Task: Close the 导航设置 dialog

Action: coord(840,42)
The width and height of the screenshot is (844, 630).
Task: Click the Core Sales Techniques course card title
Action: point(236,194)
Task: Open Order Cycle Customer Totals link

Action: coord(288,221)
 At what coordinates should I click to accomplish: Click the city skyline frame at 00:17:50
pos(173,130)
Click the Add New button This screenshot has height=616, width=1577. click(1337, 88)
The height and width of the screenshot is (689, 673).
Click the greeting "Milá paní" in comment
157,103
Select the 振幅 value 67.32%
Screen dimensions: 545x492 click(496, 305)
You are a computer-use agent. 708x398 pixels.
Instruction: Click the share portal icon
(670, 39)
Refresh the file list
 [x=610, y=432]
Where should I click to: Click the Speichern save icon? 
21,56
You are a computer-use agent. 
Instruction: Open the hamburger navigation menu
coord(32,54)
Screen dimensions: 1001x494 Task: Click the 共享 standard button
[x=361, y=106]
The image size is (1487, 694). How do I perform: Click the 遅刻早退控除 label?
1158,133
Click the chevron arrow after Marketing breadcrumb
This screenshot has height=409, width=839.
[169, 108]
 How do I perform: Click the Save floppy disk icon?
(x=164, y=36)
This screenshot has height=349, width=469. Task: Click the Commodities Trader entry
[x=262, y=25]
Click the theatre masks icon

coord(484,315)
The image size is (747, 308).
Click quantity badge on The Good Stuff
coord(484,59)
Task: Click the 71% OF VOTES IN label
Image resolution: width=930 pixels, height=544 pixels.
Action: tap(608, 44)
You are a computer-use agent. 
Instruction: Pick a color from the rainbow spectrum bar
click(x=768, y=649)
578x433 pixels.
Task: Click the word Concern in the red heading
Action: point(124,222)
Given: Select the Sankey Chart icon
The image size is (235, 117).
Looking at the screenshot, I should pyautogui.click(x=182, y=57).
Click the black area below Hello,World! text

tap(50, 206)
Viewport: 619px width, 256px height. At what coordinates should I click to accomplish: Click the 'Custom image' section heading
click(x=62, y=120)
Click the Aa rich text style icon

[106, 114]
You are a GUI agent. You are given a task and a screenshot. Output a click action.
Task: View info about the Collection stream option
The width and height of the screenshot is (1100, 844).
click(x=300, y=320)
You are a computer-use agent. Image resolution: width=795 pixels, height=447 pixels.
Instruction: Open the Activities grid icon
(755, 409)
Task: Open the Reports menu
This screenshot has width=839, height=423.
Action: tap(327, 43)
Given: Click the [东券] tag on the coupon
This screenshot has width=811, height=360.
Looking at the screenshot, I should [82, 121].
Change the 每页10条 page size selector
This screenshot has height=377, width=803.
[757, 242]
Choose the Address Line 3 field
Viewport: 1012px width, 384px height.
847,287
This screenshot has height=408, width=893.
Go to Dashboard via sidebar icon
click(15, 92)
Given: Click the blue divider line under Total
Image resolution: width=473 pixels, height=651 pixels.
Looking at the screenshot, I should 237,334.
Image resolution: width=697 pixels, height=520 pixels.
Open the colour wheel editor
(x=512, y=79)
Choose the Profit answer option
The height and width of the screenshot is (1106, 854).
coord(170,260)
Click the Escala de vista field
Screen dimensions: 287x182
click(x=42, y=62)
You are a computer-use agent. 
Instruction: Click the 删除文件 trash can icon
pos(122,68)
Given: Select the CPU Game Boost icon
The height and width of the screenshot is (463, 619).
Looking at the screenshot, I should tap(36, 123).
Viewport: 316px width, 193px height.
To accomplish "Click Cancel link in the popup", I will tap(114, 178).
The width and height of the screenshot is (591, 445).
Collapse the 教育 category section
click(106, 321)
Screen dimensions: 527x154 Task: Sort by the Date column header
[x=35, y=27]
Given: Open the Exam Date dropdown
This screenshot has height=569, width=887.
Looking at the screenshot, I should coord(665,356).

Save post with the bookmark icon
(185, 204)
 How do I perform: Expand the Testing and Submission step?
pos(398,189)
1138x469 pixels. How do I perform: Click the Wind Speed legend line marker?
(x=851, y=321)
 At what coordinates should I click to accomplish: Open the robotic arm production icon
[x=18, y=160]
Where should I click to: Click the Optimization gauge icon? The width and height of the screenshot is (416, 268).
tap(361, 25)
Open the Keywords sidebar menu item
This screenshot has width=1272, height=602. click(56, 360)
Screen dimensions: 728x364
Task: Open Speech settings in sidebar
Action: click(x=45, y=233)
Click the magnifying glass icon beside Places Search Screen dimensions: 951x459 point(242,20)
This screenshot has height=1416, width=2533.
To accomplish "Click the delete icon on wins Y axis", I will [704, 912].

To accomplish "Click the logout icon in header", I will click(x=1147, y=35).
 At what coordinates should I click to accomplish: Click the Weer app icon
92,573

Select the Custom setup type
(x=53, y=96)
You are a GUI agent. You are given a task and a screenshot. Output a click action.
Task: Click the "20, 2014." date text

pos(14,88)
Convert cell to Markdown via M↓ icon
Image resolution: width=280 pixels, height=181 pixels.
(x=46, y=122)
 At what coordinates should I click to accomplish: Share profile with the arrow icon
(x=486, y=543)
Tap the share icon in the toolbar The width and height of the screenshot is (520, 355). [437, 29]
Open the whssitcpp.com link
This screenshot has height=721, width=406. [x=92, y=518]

**TASK OBJECTIVE:**
Using the data above, reproduce exactly the lines between those holding "Given: Select the Sankey Chart icon" and "Viewport: 316px width, 193px height.", inclusive, and no others.

**THE COMPLETED TASK:**
Given: Select the Sankey Chart icon
The image size is (235, 117).
Looking at the screenshot, I should pyautogui.click(x=182, y=57).
Click the black area below Hello,World! text

tap(50, 206)
Viewport: 619px width, 256px height. At what coordinates should I click to accomplish: Click the 'Custom image' section heading
click(x=62, y=120)
Click the Aa rich text style icon

[106, 114]
You are a GUI agent. You are given a task and a screenshot. Output a click action.
Task: View info about the Collection stream option
The width and height of the screenshot is (1100, 844).
click(x=300, y=320)
You are a computer-use agent. Image resolution: width=795 pixels, height=447 pixels.
Instruction: Open the Activities grid icon
(755, 409)
Task: Open the Reports menu
This screenshot has width=839, height=423.
Action: tap(327, 43)
Given: Click the [东券] tag on the coupon
This screenshot has width=811, height=360.
Looking at the screenshot, I should [82, 121].
Change the 每页10条 page size selector
This screenshot has height=377, width=803.
[757, 242]
Choose the Address Line 3 field
Viewport: 1012px width, 384px height.
847,287
This screenshot has height=408, width=893.
Go to Dashboard via sidebar icon
click(15, 92)
Given: Click the blue divider line under Total
Image resolution: width=473 pixels, height=651 pixels.
Looking at the screenshot, I should 237,334.
Image resolution: width=697 pixels, height=520 pixels.
Open the colour wheel editor
(x=512, y=79)
Choose the Profit answer option
The height and width of the screenshot is (1106, 854).
coord(170,260)
Click the Escala de vista field
Screen dimensions: 287x182
click(x=42, y=62)
You are a computer-use agent. 
Instruction: Click the 删除文件 trash can icon
pos(122,68)
Given: Select the CPU Game Boost icon
The height and width of the screenshot is (463, 619).
Looking at the screenshot, I should tap(36, 123).
Viewport: 316px width, 193px height.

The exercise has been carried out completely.